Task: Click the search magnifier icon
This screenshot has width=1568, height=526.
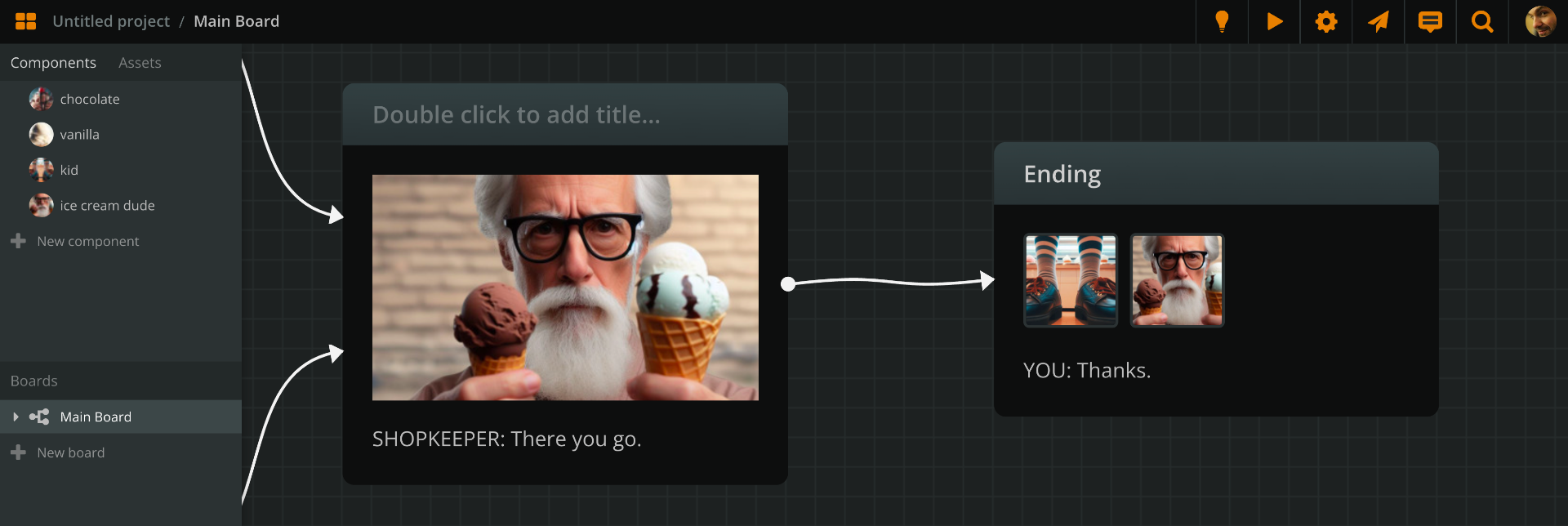Action: coord(1482,21)
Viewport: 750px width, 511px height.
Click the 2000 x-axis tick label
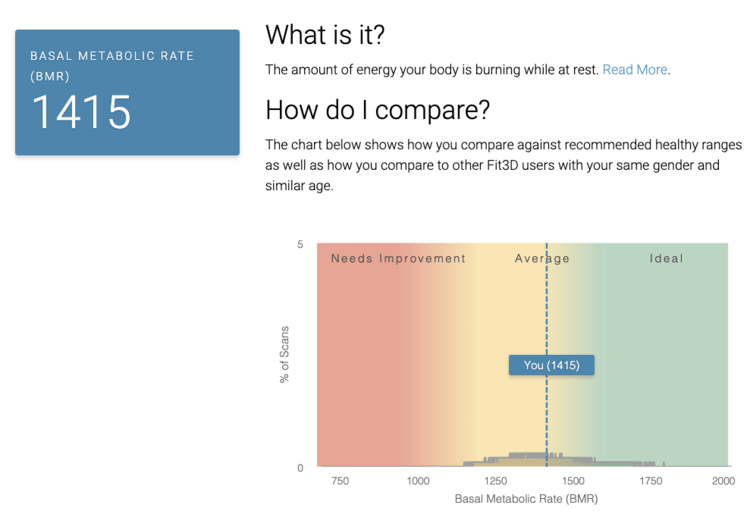[723, 481]
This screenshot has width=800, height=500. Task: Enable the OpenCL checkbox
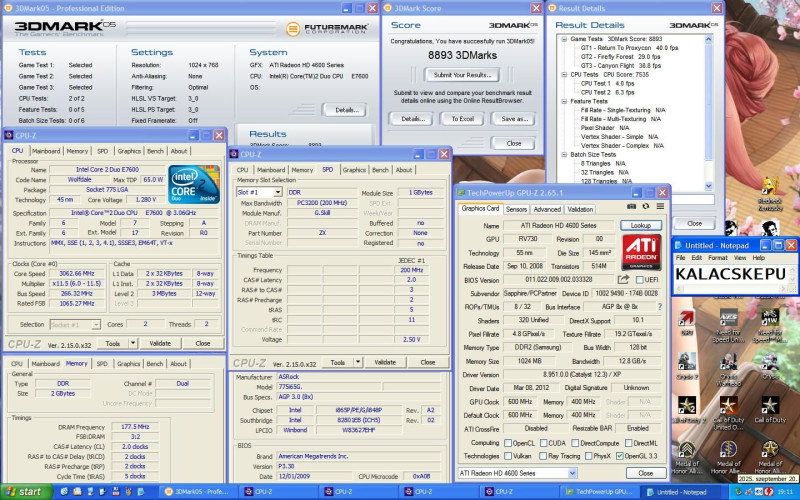507,442
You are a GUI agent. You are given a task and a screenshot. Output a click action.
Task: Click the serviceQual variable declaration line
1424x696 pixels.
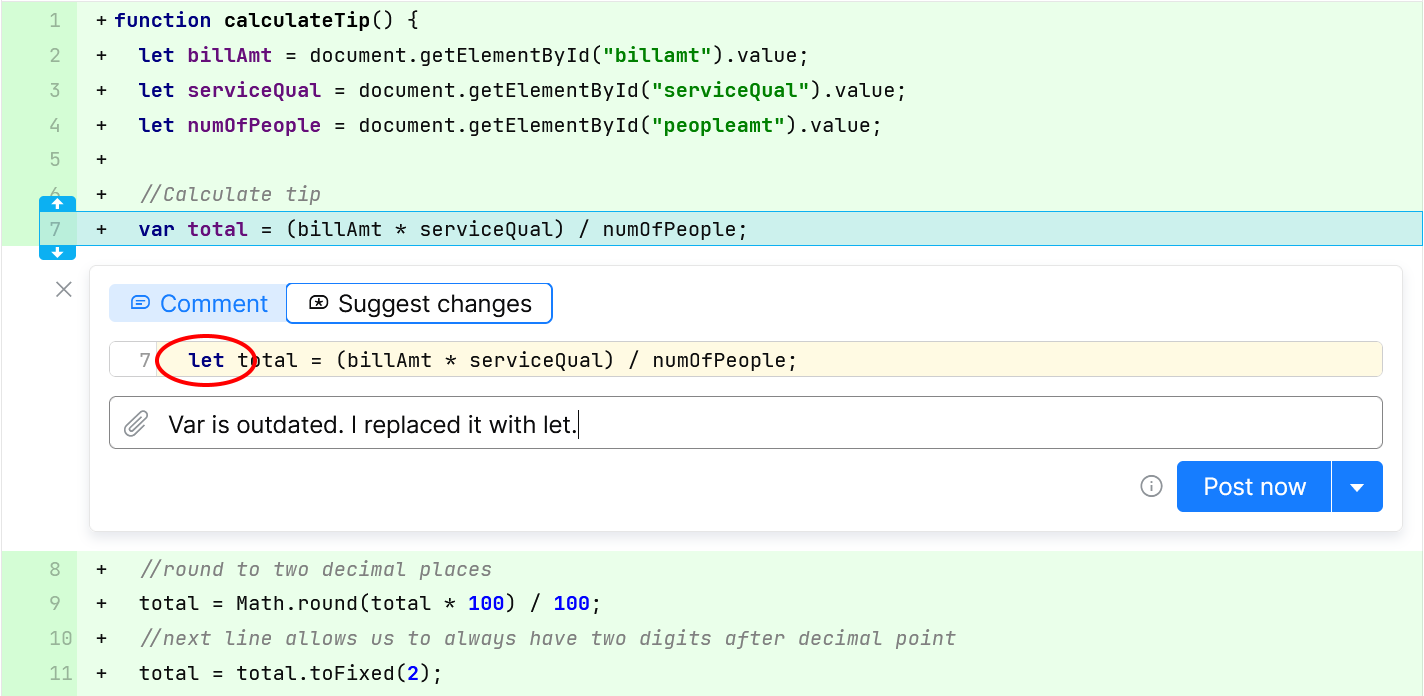coord(522,90)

---*---

[EXERCISE BRIEF] An exact copy of the data above is required, printed without its pictures.

[SOLVED PROBLEM]
Task: Click the search magnifier icon
This screenshot has width=1568, height=526.
Action: coord(1482,21)
Viewport: 750px width, 511px height.
Click the 2000 x-axis tick label
[723, 481]
This screenshot has width=800, height=500. Task: Enable the OpenCL checkbox
507,442
You are a GUI agent. You are given a task and a screenshot. Output a click action.
Task: Click the serviceQual variable declaration line
1424x696 pixels.
coord(522,90)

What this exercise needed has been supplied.